● **What this task involves**: All of the data must be output without alteration.
##### Supplied material #####
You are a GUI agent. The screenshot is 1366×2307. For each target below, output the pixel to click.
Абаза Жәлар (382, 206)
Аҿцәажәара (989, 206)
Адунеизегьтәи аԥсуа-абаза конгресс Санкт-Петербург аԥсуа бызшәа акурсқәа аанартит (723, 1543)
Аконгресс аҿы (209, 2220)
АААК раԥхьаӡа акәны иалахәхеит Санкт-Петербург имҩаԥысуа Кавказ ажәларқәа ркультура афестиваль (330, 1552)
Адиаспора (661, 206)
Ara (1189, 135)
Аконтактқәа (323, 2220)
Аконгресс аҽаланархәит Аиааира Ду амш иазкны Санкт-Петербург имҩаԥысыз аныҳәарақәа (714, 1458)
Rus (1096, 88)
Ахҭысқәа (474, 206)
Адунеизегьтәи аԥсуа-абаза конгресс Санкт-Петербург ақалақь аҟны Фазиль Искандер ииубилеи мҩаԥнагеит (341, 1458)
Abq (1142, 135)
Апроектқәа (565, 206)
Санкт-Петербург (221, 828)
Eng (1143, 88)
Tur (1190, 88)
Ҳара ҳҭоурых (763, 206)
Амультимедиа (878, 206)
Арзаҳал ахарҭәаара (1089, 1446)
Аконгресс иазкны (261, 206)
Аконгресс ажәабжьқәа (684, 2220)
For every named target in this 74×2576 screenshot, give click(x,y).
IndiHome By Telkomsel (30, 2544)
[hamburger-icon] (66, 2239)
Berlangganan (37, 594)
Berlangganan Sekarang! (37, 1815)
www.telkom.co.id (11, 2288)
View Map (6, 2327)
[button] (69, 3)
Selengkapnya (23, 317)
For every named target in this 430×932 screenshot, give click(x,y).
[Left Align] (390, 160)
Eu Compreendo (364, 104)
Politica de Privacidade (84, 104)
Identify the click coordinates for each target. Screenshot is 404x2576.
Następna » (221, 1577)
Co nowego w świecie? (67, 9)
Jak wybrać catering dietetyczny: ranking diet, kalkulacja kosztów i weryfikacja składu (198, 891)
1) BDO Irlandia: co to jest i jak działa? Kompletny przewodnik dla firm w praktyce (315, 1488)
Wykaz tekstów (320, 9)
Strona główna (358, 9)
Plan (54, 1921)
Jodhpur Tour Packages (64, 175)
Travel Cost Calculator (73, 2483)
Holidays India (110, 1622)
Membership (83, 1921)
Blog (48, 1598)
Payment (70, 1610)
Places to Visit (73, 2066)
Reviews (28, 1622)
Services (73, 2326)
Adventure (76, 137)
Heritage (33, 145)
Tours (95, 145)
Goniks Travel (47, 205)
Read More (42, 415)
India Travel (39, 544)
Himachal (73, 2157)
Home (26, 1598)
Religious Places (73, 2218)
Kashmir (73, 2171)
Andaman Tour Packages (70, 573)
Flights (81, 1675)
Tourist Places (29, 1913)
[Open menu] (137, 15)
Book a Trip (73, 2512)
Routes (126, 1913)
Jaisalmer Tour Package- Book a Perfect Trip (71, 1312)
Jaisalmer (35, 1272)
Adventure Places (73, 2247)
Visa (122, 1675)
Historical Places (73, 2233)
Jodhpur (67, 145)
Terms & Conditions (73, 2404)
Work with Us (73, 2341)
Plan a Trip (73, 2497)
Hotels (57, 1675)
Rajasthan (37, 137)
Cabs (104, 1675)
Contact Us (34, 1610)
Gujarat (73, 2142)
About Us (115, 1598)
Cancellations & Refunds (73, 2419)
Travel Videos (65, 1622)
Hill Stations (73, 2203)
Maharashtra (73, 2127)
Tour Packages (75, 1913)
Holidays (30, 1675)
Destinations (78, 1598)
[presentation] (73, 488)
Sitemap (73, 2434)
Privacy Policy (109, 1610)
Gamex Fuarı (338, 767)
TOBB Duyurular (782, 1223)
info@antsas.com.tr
#####
● **Solved problem**:
You are a GUI agent. The screenshot is 1366×2307. For each target below, output the pixel to click.
Абаза Жәлар (382, 206)
Аҿцәажәара (989, 206)
Адунеизегьтәи аԥсуа-абаза конгресс Санкт-Петербург аԥсуа бызшәа акурсқәа аанартит (723, 1543)
Аконгресс аҿы (209, 2220)
АААК раԥхьаӡа акәны иалахәхеит Санкт-Петербург имҩаԥысуа Кавказ ажәларқәа ркультура афестиваль (330, 1552)
Адиаспора (661, 206)
Ara (1189, 135)
Аконтактқәа (323, 2220)
Аконгресс аҽаланархәит Аиааира Ду амш иазкны Санкт-Петербург имҩаԥысыз аныҳәарақәа (714, 1458)
Rus (1096, 88)
Ахҭысқәа (474, 206)
Адунеизегьтәи аԥсуа-абаза конгресс Санкт-Петербург ақалақь аҟны Фазиль Искандер ииубилеи мҩаԥнагеит (341, 1458)
Abq (1142, 135)
Апроектқәа (565, 206)
Санкт-Петербург (221, 828)
Eng (1143, 88)
Tur (1190, 88)
Ҳара ҳҭоурых (763, 206)
Амультимедиа (878, 206)
Арзаҳал ахарҭәаара (1089, 1446)
Аконгресс иазкны (261, 206)
Аконгресс ажәабжьқәа (684, 2220)
For every named target in this 74×2576 screenshot, give click(x,y).
IndiHome By Telkomsel (30, 2544)
[hamburger-icon] (66, 2239)
Berlangganan (37, 594)
Berlangganan Sekarang! (37, 1815)
www.telkom.co.id (11, 2288)
View Map (6, 2327)
[button] (69, 3)
Selengkapnya (23, 317)
For every named target in this 430×932 screenshot, give click(x,y).
[Left Align] (390, 160)
Eu Compreendo (364, 104)
Politica de Privacidade (84, 104)
Identify the click coordinates for each target. Screenshot is 404x2576.
Następna » (221, 1577)
Co nowego w świecie? (67, 9)
Jak wybrać catering dietetyczny: ranking diet, kalkulacja kosztów i weryfikacja składu (198, 891)
1) BDO Irlandia: co to jest i jak działa? Kompletny przewodnik dla firm w praktyce (315, 1488)
Wykaz tekstów (320, 9)
Strona główna (358, 9)
Plan (54, 1921)
Jodhpur Tour Packages (64, 175)
Travel Cost Calculator (73, 2483)
Holidays India (110, 1622)
Membership (83, 1921)
Blog (48, 1598)
Payment (70, 1610)
Places to Visit (73, 2066)
Reviews (28, 1622)
Services (73, 2326)
Adventure (76, 137)
Heritage (33, 145)
Tours (95, 145)
Goniks Travel (47, 205)
Read More (42, 415)
India Travel (39, 544)
Himachal (73, 2157)
Home (26, 1598)
Religious Places (73, 2218)
Kashmir (73, 2171)
Andaman Tour Packages (70, 573)
Flights (81, 1675)
Tourist Places (29, 1913)
[Open menu] (137, 15)
Book a Trip (73, 2512)
Routes (126, 1913)
Jaisalmer Tour Package- Book a Perfect Trip (71, 1312)
Jaisalmer (35, 1272)
Adventure Places (73, 2247)
Visa (122, 1675)
Historical Places (73, 2233)
Jodhpur (67, 145)
Terms & Conditions (73, 2404)
Work with Us (73, 2341)
Plan a Trip (73, 2497)
Hotels (57, 1675)
Rajasthan (37, 137)
Cabs (104, 1675)
Contact Us (34, 1610)
Gujarat (73, 2142)
About Us (115, 1598)
Cancellations & Refunds (73, 2419)
Travel Videos (65, 1622)
Hill Stations (73, 2203)
Maharashtra (73, 2127)
Tour Packages (75, 1913)
Holidays (30, 1675)
Destinations (78, 1598)
[presentation] (73, 488)
Sitemap (73, 2434)
Privacy Policy (109, 1610)
Gamex Fuarı (338, 767)
TOBB Duyurular (782, 1223)
info@antsas.com.tr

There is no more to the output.